**Exercise instructions:**
(1) From the passage about Ripley, list the terms attributed to Creed.
(2) In the passage about Ripley, write out everything from "This company they" down to "alien in it.".

**Document passage:**
───

This company they work for has deemed the crews lives as expendable. Not only does Ripley have to fight off the masculine Company and its non-human androids, but she must contend with the “Archaic mother, phallic woman and castrated body” (Creed) represented in Alien species that is brought on board. Although Ripley is a company woman she distrusts Ash. Her feelings turn out to be right when Ash tries to force a magazine down her throat. This can be seen as a phallic image of rape. After Dallas the crew leader dies Ripley takes over as leader. After they find out that Ash is a robot and that “Mother” finds their lives expendable they decide to blow up the station with the alien in it.

───

**Material provided:**
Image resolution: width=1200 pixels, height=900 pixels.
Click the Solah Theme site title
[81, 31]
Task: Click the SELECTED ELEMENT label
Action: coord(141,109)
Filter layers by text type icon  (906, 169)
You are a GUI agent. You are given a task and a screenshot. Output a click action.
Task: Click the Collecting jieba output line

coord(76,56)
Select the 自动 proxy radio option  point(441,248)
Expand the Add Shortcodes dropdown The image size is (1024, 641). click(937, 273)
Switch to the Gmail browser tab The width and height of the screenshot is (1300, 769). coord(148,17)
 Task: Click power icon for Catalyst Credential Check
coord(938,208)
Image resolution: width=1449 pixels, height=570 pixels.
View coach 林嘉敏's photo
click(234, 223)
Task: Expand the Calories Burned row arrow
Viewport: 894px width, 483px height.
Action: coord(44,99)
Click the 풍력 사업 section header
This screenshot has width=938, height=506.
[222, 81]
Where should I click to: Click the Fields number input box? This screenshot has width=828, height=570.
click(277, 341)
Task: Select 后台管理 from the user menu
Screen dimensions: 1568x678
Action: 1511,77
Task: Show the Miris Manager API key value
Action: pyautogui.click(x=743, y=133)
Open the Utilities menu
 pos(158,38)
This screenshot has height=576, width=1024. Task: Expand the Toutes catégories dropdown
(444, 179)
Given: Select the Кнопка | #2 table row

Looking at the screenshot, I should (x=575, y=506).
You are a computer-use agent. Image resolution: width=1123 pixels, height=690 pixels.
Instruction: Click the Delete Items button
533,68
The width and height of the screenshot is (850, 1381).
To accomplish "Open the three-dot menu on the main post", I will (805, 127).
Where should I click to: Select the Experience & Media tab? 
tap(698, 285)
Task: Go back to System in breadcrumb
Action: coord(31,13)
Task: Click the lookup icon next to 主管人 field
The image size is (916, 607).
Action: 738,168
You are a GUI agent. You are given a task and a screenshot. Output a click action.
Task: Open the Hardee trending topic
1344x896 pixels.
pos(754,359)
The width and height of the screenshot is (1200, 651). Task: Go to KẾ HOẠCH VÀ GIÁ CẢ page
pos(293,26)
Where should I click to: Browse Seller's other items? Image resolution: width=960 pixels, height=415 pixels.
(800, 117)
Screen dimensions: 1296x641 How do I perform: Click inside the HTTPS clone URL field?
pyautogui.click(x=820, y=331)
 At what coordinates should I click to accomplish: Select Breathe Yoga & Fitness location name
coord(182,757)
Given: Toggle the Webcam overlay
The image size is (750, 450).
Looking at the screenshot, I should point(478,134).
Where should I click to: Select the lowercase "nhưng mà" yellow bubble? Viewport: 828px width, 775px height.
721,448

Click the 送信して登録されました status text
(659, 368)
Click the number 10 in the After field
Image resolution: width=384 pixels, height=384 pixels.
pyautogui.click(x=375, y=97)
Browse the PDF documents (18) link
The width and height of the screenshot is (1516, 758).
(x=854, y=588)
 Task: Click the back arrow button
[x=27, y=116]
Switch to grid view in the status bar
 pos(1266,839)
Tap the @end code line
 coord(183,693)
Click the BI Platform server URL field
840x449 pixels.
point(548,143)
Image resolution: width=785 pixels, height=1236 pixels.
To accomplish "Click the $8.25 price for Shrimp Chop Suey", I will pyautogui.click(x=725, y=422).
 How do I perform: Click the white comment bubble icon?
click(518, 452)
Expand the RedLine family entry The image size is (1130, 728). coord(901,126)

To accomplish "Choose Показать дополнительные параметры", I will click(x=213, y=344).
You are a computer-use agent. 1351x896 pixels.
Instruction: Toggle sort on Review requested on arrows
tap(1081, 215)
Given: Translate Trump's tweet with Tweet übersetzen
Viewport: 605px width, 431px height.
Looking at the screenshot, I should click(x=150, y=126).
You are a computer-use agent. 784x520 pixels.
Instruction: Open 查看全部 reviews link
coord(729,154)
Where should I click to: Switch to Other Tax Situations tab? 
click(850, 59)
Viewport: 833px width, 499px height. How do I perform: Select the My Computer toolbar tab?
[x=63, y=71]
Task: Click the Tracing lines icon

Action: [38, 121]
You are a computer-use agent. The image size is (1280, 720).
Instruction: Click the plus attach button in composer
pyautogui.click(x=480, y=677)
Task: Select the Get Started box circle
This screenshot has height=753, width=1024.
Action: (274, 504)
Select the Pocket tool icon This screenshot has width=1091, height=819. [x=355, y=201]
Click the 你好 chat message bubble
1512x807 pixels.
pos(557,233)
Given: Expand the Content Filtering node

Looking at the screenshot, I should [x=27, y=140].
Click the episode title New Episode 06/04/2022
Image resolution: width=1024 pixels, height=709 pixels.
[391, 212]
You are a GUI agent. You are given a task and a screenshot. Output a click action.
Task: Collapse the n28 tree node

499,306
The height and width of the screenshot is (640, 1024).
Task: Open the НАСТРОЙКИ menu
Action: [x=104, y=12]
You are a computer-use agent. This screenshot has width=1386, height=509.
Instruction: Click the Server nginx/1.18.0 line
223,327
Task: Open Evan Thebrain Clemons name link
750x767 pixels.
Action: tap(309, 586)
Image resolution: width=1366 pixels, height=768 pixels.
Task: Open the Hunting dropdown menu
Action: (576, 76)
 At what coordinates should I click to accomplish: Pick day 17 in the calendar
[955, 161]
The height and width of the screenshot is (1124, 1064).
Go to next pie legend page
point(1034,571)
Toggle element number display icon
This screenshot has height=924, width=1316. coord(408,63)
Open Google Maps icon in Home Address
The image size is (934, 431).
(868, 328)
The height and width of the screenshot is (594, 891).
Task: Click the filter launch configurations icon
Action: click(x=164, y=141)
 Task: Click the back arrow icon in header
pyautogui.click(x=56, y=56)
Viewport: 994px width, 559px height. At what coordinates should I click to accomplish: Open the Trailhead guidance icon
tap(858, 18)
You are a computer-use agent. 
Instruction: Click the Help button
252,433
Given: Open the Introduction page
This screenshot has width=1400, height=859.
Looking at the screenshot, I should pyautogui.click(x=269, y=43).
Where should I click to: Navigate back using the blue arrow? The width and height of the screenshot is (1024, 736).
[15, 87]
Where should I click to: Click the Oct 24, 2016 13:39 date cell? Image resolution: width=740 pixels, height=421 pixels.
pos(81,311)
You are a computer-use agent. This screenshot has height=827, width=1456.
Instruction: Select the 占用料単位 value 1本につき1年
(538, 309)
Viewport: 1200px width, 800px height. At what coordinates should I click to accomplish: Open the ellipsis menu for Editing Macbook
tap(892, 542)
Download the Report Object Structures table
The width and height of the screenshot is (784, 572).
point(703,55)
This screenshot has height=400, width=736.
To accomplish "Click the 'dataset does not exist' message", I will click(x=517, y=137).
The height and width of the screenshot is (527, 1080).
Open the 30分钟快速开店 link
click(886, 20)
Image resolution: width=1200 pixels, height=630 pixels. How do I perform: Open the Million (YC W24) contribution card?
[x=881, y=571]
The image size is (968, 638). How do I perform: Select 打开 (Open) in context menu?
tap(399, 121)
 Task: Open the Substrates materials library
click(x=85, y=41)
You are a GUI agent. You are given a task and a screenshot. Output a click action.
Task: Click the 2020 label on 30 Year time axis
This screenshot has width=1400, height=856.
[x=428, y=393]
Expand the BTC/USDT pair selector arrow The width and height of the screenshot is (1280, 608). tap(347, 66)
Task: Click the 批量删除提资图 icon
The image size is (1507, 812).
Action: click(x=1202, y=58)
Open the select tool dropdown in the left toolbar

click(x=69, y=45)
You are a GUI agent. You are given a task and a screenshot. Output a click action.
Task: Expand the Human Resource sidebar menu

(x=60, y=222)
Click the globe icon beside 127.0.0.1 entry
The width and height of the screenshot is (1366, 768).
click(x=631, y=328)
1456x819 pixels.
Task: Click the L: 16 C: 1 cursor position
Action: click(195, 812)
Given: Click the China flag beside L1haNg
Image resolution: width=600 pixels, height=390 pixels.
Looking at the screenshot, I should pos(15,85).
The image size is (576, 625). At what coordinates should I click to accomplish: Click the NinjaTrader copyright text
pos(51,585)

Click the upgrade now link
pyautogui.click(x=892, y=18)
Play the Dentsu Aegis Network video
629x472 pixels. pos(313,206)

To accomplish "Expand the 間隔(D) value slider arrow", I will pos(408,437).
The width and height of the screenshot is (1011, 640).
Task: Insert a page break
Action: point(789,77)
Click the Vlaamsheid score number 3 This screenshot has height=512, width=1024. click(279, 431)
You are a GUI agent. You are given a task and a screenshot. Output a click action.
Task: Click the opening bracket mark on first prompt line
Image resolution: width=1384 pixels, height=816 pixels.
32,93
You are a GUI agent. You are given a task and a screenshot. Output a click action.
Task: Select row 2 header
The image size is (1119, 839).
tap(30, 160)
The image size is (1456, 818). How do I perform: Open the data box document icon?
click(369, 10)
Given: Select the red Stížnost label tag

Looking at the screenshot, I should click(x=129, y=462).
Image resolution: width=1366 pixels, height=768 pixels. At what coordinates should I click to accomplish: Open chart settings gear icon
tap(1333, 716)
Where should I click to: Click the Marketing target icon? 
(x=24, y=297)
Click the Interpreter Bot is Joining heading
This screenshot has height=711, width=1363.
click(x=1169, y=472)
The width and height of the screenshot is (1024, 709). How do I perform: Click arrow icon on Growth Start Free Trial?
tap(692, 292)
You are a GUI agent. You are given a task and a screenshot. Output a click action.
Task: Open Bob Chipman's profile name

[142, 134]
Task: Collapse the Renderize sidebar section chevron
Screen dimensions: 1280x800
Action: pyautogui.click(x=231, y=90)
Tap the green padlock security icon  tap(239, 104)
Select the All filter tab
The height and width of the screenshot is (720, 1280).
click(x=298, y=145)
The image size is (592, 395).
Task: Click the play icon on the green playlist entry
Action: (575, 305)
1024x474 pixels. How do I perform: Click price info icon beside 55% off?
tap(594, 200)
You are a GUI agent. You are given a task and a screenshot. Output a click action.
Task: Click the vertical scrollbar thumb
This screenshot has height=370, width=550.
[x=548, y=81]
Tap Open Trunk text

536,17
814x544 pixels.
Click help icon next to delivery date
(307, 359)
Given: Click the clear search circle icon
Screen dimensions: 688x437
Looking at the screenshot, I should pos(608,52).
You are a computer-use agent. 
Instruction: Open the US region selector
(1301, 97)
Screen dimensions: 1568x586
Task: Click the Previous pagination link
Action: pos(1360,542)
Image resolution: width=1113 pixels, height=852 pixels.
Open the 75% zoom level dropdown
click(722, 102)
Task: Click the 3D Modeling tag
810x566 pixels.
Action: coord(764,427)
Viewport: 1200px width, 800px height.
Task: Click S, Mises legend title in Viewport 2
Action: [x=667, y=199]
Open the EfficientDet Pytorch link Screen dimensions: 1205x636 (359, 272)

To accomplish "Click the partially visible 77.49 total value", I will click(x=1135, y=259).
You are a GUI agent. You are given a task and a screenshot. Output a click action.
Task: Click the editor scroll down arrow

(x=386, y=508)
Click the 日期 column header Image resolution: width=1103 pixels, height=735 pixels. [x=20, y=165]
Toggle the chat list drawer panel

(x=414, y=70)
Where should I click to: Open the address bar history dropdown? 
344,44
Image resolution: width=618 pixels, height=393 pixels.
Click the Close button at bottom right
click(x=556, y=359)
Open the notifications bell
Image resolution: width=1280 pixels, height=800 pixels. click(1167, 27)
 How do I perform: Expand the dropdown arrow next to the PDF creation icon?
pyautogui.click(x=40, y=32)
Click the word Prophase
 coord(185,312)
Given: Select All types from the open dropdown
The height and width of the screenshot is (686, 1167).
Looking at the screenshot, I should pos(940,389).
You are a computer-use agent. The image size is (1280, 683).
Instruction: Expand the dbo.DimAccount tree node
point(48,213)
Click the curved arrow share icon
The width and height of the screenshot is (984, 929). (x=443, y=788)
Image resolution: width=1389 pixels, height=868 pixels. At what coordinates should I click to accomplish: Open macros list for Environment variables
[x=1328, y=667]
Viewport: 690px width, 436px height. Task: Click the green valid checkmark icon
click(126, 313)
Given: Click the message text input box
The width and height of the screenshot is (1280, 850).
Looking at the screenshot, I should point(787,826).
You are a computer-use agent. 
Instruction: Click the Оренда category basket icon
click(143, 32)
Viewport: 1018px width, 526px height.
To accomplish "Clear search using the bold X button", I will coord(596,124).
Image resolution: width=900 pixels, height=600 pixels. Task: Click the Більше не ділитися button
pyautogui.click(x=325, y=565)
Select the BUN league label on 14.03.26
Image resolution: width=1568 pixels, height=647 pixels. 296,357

───

**Set of answers:**
(1)
Archaic mother
phallic woman
castrated body

(2)
This company they work for has deemed the crews lives as expendable. Not only does Ripley have to fight off the masculine Company and its non-human androids, but she must contend with the “Archaic mother, phallic woman and castrated body” (Creed) represented in Alien species that is brought on board. Although Ripley is a company woman she distrusts Ash. Her feelings turn out to be right when Ash tries to force a magazine down her throat. This can be seen as a phallic image of rape. After Dallas the crew leader dies Ripley takes over as leader. After they find out that Ash is a robot and that “Mother” finds their lives expendable they decide to blow up the station with the alien in it.